Source document ->
PDHblog This is a place for members of Progressive Democrats of Hawai‘i to express their thoughts, hopes and exasperations about political happenings.

September 30, 2006


Filed under: Uncategorized — Tags: — rachel @ 1:02 pm

Ed Case seemed irked when liberal Democrats referred to him as a DINO (Democrat in name only), yet he continued to actively reach out for Republican “crossover” votes. That was an inherent contradiction. Now that Sen. Akaka prevailed in the Democratic primary, Hawaii Republicans have chosen the most Case-like Republican they could find to run against him. Cynthia Thielen reached out to Case voters in her statement announcing her candidacy:

I invite 106,968 independent-minded Ed Case voters to support my candidacy.

To me, this supports the notion that many Case voters were Republican, or leaning that way. Further reinforcement of the crossover effect comes from the voter numbers. A friend provided this rough analysis:

235,000 participants in the Democratic primary at the senate level.
1,800 blank votes in the Democratic primary at the senate level.

180,000 participants in the Democratic primary at the governor level.
58,000 blank votes in the Democratic primary at the governor level.

56,000 “republicans” played in the democratic senatorial primary.

Supposing Thielen is a “moderate Republican” and Case is a “moderate Democrat,” what is the significant difference between those two descriptions? One might expect that difference would be found in their support (or lack of) for the Republican President and his war. I think it is interesting that Thielen is more critical of the way the Bush administration has handled the war in Iraq than Case ever was. Case’s stance on the war can be characterized simply as “stay the course.” In contrast, Thielen’s view on the war as outlined on her website is not unlike Akaka’s view. Thielen carefully prefaces much of her stance with statements like:

I want to succeed in Iraq. I want to succeed so that the sacrifice of our troops in Iraq has not been in vain. I want to succeed because the example of a functioning democracy in the Middle East would be a powerful example in that part of the world. I want to succeed so that the Iraqis can leave a safe and peaceful life.

Data entries ->
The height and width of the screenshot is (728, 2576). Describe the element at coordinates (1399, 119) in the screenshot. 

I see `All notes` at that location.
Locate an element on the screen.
--
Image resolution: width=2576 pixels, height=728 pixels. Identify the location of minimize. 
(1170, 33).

Work to do -> From the blog post above, list every figure in the friend's rough analysis of the voter numbers, along with what each figure counts.

Task answer ->
- 235,000: participants in the Democratic primary at the senate level
- 1,800: blank votes in the Democratic primary at the senate level
- 180,000: participants in the Democratic primary at the governor level
- 58,000: blank votes in the Democratic primary at the governor level
- 56,000: "republicans" who played in the democratic senatorial primary